After the bus ride, we took a ferry to Sausalito, and on the way saw excellent views of San Francisco.

SF from the ferry. Also, a sailboat!
The first thing you should know about Sausalito is that its main street is primarily a place for tourists to eat and shop, and, as is common in resort towns, nearly every restaurant seems to have a menu offering everything from pasta to burritos. Since my mid-afternoon hunger was setting in, I was grateful for this variety. So many choices! So many food smells! I talked a lot about food smells during this trip. I don't know why.

Anyway, we decided to get lunch at the Bridgeway Cafe, and I had a bean burrito. This was good because I hadn't had a bean burrito in days, and I was about to start experiencing withdrawal symptoms. I eat a lot of bean burritos, and this one was among the best because it was made with avocado. Avocado! In a bean burrito! Unprecedented.

After lunch, we did a bit of shopping, and thus concludes our relatively brief interlude in Sausalito. My impressions: very pretty, good food, very touristy, with quite an impressive selection of tourist shirts. I even ended up buying one - something I don't think I've done in 8 years. Side note: the entire time I was in Sausalito, I couldn't shake the feeling that I was actually in Saugatuck, Michigan. Regional variation is possibly dead.

Now, onward with this fairly disjointed post!

Since our third day in San Francisco was the Fourth of July, naturally we went to see American Idiot at the Orpheum Theater. Naturally. And it was... interesting. I liked the music, the energy, the set design (lots of TV screens - I thought it made a strong statement about the influence of the media in our culture). I appreciated the attempt to portray the challenges of growing up, of trying to do something new or different or important and finding that nothing is ever as straightforward as originally planned. However, I really, really wanted to see more character development. All of the main characters could have been much more complex, but it seemed like I never saw anything beyond the most superficial traits. It's not that I disliked any of the characters; I just thought they needed more depth.

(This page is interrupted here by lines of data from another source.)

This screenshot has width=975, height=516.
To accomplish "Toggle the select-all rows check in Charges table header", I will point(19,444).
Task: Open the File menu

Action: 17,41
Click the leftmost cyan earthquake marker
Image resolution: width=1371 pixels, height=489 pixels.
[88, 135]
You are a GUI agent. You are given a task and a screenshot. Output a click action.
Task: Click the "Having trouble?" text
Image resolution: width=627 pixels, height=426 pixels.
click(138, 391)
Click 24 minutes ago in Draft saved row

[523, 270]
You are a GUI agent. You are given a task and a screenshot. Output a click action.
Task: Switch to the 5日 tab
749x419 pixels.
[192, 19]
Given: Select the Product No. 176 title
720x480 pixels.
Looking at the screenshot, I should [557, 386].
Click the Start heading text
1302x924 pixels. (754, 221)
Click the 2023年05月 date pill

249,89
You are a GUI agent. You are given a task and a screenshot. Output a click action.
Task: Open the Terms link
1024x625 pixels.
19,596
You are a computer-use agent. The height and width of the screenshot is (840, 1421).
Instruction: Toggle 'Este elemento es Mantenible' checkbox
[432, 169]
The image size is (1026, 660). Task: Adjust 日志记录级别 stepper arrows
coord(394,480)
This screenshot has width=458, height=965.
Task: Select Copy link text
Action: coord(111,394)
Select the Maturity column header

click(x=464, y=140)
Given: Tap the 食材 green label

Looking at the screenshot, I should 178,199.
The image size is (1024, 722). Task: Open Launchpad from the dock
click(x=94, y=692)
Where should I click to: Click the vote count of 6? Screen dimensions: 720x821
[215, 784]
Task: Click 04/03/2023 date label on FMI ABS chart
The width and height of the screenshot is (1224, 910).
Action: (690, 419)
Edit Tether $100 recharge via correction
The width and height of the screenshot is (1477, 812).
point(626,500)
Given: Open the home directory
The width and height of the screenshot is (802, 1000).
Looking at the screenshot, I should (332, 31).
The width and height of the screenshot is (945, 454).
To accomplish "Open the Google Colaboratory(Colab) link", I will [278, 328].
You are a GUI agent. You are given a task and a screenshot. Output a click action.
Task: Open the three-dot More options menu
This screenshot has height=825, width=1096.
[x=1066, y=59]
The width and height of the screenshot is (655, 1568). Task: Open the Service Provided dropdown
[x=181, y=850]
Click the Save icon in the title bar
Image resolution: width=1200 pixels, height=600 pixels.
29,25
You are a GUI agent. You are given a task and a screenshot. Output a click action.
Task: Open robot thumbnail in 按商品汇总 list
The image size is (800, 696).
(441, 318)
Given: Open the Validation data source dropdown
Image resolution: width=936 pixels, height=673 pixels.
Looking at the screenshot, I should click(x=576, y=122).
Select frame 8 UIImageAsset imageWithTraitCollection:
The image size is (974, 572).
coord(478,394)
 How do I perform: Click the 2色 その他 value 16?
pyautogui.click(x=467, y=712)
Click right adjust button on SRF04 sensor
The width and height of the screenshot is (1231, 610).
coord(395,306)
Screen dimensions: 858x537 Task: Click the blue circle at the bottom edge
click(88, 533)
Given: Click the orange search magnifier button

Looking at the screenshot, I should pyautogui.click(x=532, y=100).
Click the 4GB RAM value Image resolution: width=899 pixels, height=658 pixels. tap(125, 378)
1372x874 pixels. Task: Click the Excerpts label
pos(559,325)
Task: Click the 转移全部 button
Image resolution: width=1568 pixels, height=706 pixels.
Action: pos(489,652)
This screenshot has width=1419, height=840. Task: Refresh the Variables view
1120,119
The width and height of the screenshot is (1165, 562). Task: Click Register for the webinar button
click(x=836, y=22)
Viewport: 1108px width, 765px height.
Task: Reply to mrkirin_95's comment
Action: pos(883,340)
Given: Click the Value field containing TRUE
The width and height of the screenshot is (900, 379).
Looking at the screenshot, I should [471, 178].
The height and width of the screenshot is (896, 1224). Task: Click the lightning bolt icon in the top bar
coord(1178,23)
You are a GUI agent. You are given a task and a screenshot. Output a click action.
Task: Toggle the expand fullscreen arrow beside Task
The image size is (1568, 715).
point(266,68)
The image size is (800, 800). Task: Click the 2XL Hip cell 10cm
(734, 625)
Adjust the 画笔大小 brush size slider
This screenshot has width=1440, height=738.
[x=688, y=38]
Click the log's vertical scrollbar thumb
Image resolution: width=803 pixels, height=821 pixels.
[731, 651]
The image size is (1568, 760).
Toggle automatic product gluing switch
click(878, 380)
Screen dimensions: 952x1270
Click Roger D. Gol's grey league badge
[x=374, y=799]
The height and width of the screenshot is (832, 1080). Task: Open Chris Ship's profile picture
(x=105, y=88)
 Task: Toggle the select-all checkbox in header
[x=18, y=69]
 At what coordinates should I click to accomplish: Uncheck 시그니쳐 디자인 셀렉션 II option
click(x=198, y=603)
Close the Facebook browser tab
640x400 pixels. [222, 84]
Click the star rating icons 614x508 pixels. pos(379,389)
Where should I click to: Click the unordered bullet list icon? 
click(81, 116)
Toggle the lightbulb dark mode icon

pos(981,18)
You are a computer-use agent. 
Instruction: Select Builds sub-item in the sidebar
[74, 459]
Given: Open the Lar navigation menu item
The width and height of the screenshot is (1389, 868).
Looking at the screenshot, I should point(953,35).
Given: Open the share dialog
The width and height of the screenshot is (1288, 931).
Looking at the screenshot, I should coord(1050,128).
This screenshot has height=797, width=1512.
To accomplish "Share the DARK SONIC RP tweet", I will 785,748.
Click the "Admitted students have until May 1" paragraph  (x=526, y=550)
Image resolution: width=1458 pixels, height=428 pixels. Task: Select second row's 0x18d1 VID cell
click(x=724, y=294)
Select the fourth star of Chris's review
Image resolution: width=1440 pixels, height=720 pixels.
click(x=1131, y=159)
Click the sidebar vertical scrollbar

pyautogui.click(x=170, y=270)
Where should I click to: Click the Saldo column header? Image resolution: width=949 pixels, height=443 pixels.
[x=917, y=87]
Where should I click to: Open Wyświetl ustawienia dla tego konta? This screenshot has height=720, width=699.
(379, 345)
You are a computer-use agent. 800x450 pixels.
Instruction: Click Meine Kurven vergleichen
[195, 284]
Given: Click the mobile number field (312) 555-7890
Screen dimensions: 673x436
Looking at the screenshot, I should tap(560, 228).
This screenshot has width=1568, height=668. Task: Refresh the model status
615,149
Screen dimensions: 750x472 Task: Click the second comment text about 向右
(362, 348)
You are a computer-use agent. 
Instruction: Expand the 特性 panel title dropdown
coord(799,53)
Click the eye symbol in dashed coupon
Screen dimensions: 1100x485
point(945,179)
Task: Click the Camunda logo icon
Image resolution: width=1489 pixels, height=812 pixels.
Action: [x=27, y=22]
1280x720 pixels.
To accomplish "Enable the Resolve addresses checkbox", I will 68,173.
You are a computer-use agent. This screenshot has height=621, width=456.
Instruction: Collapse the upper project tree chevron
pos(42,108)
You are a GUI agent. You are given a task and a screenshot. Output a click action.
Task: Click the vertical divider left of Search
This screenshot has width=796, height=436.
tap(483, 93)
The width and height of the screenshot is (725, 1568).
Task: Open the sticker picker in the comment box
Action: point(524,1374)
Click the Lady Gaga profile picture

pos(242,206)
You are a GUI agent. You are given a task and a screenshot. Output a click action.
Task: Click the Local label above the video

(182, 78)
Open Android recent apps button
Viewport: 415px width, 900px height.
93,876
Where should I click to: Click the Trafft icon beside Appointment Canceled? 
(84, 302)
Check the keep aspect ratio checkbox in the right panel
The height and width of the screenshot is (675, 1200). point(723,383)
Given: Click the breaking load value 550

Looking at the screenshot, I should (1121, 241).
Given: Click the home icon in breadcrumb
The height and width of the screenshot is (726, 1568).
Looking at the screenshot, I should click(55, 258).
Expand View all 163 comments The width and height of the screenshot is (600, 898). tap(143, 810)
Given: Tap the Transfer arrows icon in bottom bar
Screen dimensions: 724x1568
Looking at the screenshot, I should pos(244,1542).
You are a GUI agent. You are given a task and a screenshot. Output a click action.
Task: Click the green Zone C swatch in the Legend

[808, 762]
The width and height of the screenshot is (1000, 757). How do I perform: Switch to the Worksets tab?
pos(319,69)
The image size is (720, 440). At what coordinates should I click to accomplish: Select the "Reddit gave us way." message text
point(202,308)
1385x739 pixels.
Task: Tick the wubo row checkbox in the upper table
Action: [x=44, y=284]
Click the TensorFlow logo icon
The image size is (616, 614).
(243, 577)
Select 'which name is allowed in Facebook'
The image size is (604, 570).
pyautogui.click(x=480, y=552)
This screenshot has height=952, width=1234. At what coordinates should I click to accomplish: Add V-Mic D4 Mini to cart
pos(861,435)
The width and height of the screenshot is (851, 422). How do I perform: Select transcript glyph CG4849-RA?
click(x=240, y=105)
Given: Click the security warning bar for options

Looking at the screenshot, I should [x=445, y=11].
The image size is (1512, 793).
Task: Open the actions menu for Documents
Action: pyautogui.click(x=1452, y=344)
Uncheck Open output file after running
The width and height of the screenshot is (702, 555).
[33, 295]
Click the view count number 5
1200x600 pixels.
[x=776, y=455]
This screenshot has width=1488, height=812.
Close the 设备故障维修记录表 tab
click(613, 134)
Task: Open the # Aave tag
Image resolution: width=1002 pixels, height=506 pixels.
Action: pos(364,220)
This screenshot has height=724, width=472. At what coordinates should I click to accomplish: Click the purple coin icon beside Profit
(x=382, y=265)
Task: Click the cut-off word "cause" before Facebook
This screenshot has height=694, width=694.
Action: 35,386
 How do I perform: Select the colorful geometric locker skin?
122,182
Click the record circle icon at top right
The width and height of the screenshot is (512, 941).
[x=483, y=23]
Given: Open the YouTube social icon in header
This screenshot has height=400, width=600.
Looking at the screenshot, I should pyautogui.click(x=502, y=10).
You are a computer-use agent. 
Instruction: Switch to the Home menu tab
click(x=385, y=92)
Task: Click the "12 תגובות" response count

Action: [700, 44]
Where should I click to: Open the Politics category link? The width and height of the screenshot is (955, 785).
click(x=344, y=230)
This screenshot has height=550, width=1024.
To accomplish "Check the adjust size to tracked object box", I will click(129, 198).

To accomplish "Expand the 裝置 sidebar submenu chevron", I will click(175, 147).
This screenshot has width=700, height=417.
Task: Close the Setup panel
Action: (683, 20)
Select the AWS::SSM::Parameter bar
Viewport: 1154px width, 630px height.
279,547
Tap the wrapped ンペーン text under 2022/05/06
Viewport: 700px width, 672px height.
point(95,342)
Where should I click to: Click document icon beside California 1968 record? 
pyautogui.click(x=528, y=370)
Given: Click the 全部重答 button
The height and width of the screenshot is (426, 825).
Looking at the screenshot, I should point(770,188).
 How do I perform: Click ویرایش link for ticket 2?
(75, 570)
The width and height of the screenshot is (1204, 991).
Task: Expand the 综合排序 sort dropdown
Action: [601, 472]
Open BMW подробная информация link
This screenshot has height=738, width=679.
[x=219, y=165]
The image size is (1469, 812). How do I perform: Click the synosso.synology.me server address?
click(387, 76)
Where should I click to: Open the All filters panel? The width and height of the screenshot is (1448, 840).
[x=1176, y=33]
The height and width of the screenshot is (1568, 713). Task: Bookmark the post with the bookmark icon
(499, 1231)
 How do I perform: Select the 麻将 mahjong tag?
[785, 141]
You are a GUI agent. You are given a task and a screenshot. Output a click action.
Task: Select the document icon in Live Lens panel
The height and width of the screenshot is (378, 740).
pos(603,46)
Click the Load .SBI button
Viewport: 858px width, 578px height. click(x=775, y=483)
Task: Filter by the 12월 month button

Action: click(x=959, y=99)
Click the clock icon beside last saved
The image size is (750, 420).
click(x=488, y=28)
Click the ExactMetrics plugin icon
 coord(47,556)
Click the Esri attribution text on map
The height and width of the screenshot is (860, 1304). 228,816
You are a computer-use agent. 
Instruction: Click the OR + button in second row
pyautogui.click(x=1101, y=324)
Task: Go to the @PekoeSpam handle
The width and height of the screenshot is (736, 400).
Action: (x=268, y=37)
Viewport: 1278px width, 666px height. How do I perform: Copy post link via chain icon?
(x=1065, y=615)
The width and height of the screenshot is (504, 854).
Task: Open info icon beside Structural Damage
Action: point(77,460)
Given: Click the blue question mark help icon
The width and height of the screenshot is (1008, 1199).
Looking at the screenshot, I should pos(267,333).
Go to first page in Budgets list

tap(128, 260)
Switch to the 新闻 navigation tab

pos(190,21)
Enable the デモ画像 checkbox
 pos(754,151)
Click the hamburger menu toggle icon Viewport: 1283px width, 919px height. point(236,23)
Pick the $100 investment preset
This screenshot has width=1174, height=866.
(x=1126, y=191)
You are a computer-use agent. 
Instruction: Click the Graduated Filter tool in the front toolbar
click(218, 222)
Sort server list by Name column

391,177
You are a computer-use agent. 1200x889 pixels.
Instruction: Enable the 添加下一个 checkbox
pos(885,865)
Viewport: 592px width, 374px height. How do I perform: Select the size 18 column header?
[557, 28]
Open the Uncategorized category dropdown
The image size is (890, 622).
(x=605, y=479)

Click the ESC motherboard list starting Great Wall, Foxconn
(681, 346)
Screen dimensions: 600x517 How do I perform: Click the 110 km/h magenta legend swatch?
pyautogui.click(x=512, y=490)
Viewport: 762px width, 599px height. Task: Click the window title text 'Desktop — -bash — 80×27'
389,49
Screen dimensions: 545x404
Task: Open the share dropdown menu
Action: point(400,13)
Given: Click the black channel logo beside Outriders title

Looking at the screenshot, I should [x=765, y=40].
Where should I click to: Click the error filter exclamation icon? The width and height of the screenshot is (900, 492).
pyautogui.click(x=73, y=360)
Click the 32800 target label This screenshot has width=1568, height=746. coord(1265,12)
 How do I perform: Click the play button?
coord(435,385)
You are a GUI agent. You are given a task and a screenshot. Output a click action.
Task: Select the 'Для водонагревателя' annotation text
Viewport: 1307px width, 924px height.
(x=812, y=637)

If you like Green Day's music, though, and you don't mind a non-traditional play, you will probably like American Idiot. And, seriously, there was no better way to spend the night of the Fourth of July than seeing American Idiot.

And, yes, while watching the play, I did acknowledge that I am fortunate to live in a country where I can watch a fairly anti-American play on Independence Day. But I prefer to laugh at the irony. What a hipster.